Unlike tooth enamel, it only reflects an average of the foods eaten in the last decade before death, but this is still sufficient to be able to determine where someone spent most of that time. And the occipital fragments were, indeed, calcined.
In analysing 25 of the fragments, the researchers found that 15 of the skulls belonged to people who had lived in the local area, near Stonehenge.
But the remaining 10 had come from much farther afield. These ancient humans had travelled over 200 kilometres (125 miles) from western Britain.

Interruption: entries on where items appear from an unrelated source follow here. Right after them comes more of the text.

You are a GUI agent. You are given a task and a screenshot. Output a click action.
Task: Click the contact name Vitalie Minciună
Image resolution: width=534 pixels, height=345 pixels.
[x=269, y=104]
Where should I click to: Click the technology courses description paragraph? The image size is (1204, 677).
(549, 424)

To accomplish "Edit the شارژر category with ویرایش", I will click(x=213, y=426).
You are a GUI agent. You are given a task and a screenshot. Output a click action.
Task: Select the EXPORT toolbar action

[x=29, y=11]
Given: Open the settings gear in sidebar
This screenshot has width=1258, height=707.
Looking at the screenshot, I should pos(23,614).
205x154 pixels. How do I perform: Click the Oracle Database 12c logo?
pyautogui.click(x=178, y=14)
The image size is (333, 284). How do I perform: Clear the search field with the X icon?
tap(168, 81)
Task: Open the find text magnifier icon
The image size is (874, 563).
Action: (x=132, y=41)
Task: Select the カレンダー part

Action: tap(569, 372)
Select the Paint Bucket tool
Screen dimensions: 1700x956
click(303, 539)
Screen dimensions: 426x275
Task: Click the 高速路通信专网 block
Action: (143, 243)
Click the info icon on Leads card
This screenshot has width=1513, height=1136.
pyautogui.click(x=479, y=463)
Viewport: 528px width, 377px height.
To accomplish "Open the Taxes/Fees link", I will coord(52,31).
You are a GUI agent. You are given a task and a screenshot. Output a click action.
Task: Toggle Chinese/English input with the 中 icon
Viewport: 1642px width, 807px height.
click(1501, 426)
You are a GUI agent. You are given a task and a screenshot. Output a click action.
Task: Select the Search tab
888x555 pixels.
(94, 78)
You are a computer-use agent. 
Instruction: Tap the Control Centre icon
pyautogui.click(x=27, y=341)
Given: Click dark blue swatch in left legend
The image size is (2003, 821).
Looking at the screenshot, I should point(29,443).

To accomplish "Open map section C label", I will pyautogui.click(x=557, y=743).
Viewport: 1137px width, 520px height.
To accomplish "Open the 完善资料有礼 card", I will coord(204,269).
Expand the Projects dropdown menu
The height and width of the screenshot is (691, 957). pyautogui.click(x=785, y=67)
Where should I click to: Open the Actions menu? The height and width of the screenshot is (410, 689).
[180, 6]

Given that some of the sarsens have been linked to specific quarries in Wales, the researchers believe it's likely that the people are from the same region.
They also found evidence that some of the wood used to burn the corpses had originated in Wales, and that the remains had been transported to the Stonehenge site post-cremation.
"All the measurements fall between the biologically available strontium values for Stonehenge and west Wales, consistent with people moving between the two locations at different times in their lives," the researchers wrote in their paper.
"Finally, the results suggest that at least some 'non-local' individuals were cremated away from Stonehenge, and that their cremated remains were brought to the site for burial, perhaps in conjunction with the raising of the bluestones."
The purpose of Stonehenge is still shrouded in mystery, but it's clear that it has been deeply important to humans for thousands of years. It's possible that it has played multiple roles in that time.
The team's research has been published in the journal Scientific Reports.